Passage shown =
◇ ◇ ◇ ◇ ◇ ◇ ◇

He said he timed the decision ahead of the early signing period in recruiting, which comes this month, so as to refrain from misleading prospects. He said he had grappled with the issue of the headaches since 2014, when he had surgery to alleviate some of the pressure, and that 2015 had been “relatively good,” with 2016 “OK,” and 2017 “a tough one.” He referred to an episode around Ohio State’s 39-38 comeback win over Penn State on Oct. 28, 2017, when the headaches “hit real hard.”
“As they said,” he said of Ohio State’s medical staff, “it’s not your elbow or your foot.”
The ensuing week, Ohio State lost 55-24 at Iowa, a happening widely presumed to have cost the Buckeyes a College Football Playoff berth.

◇ ◇ ◇ ◇ ◇ ◇ ◇

Data for analysis =
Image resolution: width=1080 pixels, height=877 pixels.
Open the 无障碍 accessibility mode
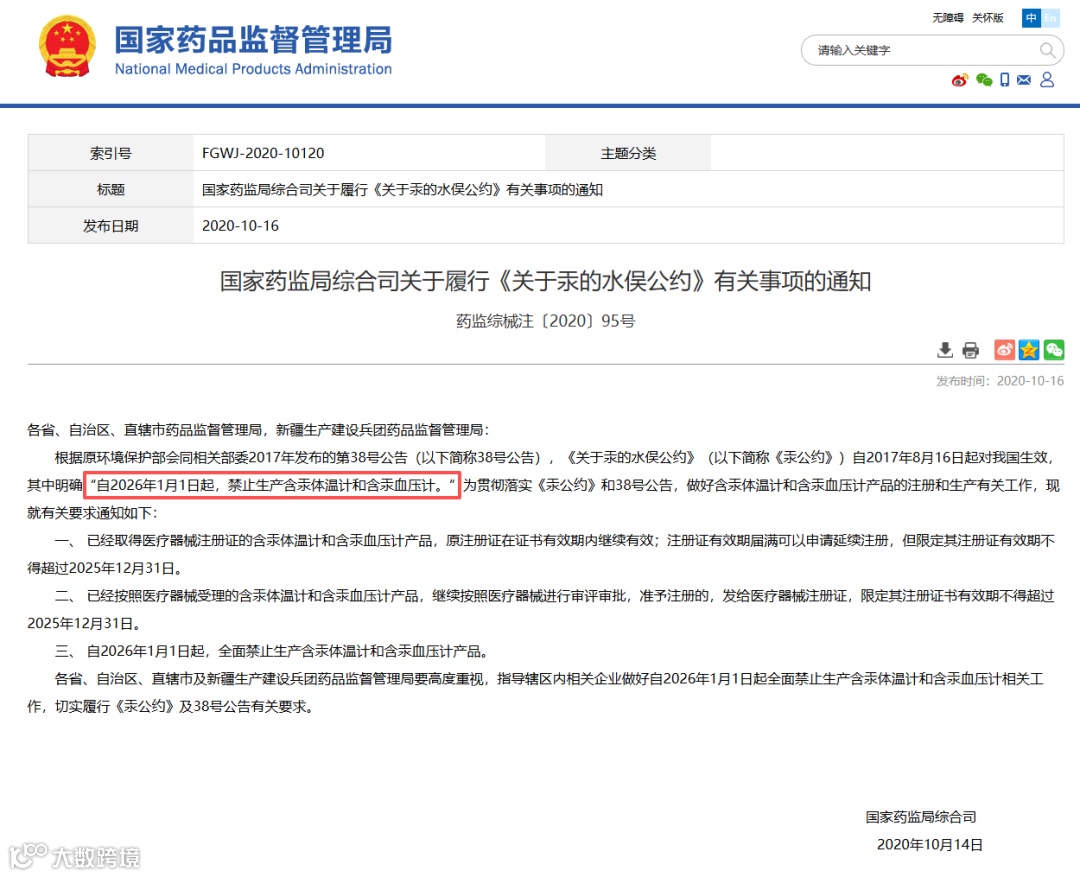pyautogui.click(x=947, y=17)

◇ ◇ ◇ ◇ ◇ ◇ ◇

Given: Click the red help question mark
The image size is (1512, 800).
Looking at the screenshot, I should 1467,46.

◇ ◇ ◇ ◇ ◇ ◇ ◇

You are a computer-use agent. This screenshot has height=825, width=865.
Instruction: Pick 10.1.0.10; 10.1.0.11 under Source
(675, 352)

◇ ◇ ◇ ◇ ◇ ◇ ◇

Task description =
Rewrite the stretch of the headaches passage from "He said he timed" through "Football Playoff berth.", putting "training staff" in place of "medical staff".

Reply to the task =
He said he timed the decision ahead of the early signing period in recruiting, which comes this month, so as to refrain from misleading prospects. He said he had grappled with the issue of the headaches since 2014, when he had surgery to alleviate some of the pressure, and that 2015 had been “relatively good,” with 2016 “OK,” and 2017 “a tough one.” He referred to an episode around Ohio State’s 39-38 comeback win over Penn State on Oct. 28, 2017, when the headaches “hit real hard.”
“As they said,” he said of Ohio State’s training staff, “it’s not your elbow or your foot.”
The ensuing week, Ohio State lost 55-24 at Iowa, a happening widely presumed to have cost the Buckeyes a College Football Playoff berth.